14. Coupling according to claim 13, so that the sum of the resistance values of the first series circuit (R41, R42) and the second series circuit (R31, R32) is the same.

15. Coupling according to claim 13 and 14, characterized in that the first bus line (B1) is connected via a bus terminating resistor (R2) to a voltage source and that the second bus line (B0) via a bus terminating resistor (R1) and a controllable switching element (T2) is grounded.

16. Coupling according to claim 15, so that the controllable switching element is designed as a transistor (T2) whose collector-emitter path lies between the bus terminating resistor (R1) connected to the second bus line (B0) and ground.

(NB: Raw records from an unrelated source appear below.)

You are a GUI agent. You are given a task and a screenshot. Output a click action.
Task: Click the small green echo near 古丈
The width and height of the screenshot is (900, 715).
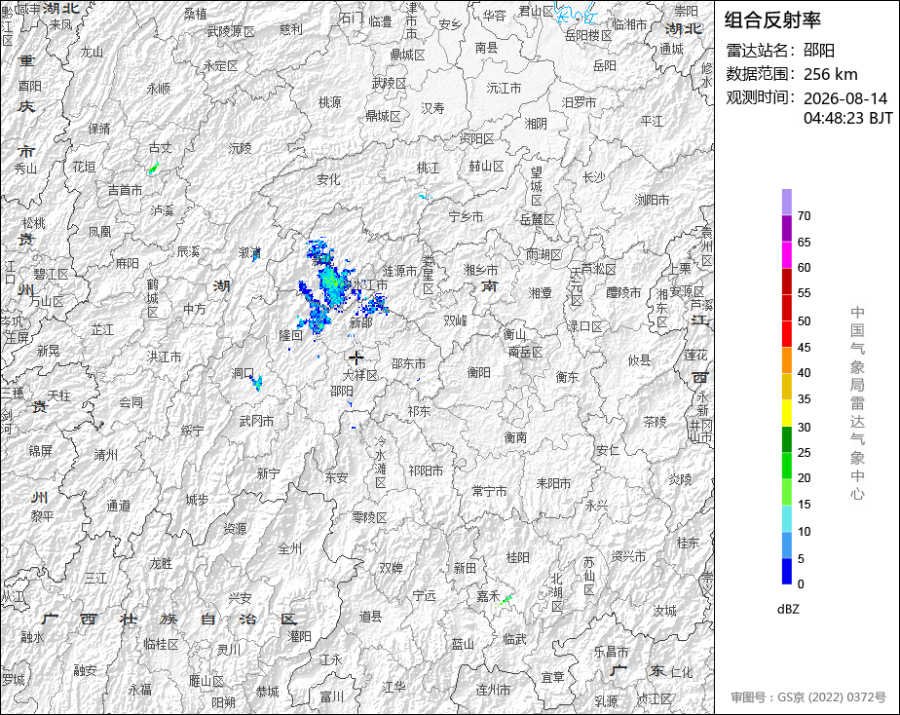[x=153, y=169]
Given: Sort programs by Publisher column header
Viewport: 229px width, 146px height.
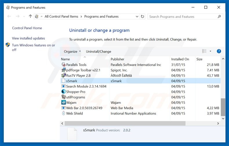Looking at the screenshot, I should pyautogui.click(x=117, y=59).
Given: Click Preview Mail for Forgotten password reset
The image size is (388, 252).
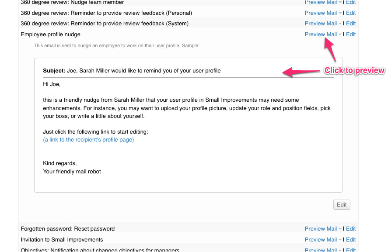Looking at the screenshot, I should (321, 228).
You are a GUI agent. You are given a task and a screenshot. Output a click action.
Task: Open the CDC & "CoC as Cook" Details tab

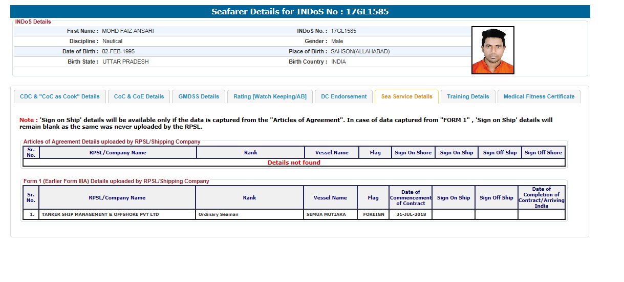click(59, 96)
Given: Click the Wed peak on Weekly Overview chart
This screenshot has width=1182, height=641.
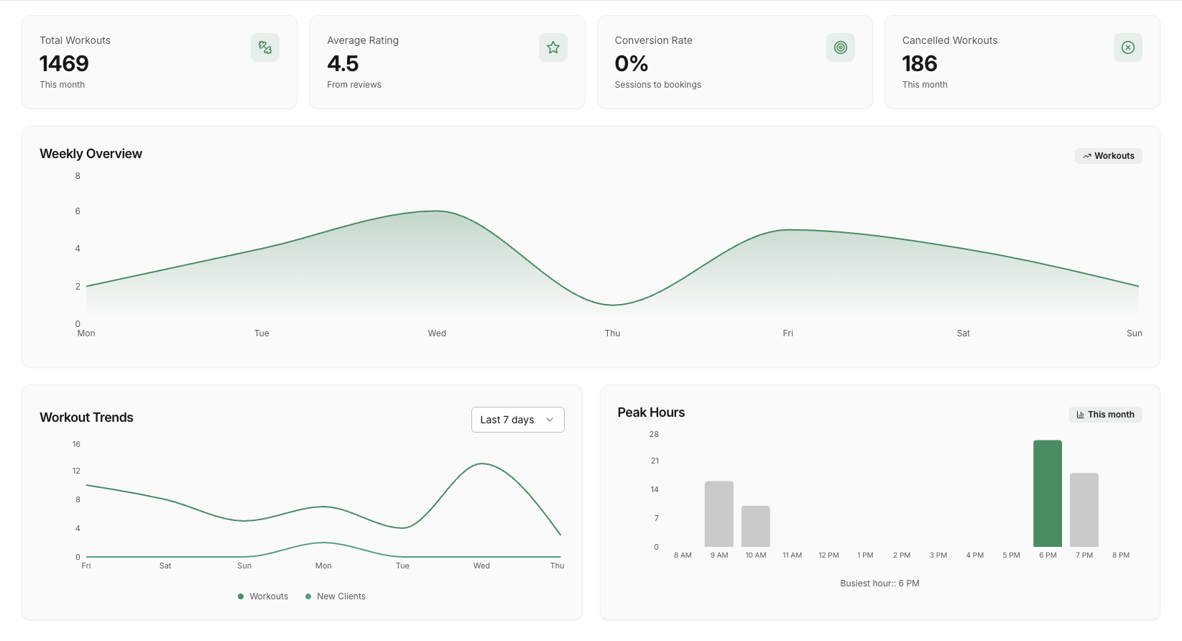Looking at the screenshot, I should point(436,211).
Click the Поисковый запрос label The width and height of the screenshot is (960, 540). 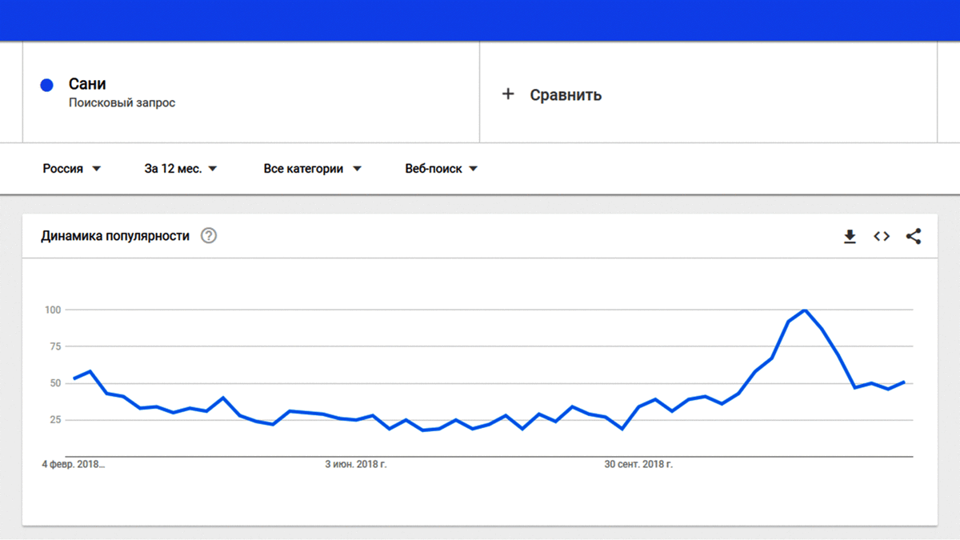pos(122,103)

17. Coupling according to claim 15 or 16, characterized in that the resistance values of the terminating resistors (R1, R2) connected to the bus lines (B0, B1) are of the same size, the values of the bus terminating resistors (R1, R2) being half as large , such as the sum of the resistances (R41, R42) between the first terminal (TX1) of the transmitting part of the transmitting part of the first bus line (B1) and / or between the second terminal (TX0) of the transmitting part of the parting and the second bus line (B0) lying resistors (R31, R32).